Saved entries
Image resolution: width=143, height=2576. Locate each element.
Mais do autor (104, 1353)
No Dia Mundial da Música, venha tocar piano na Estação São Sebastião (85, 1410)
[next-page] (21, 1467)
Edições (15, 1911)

Problem to work on:
Give back every line above, unchanged.

Answer to this problem:
Image resolution: width=143, height=2576. Locate each element.
Mais do autor (104, 1353)
No Dia Mundial da Música, venha tocar piano na Estação São Sebastião (85, 1410)
[next-page] (21, 1467)
Edições (15, 1911)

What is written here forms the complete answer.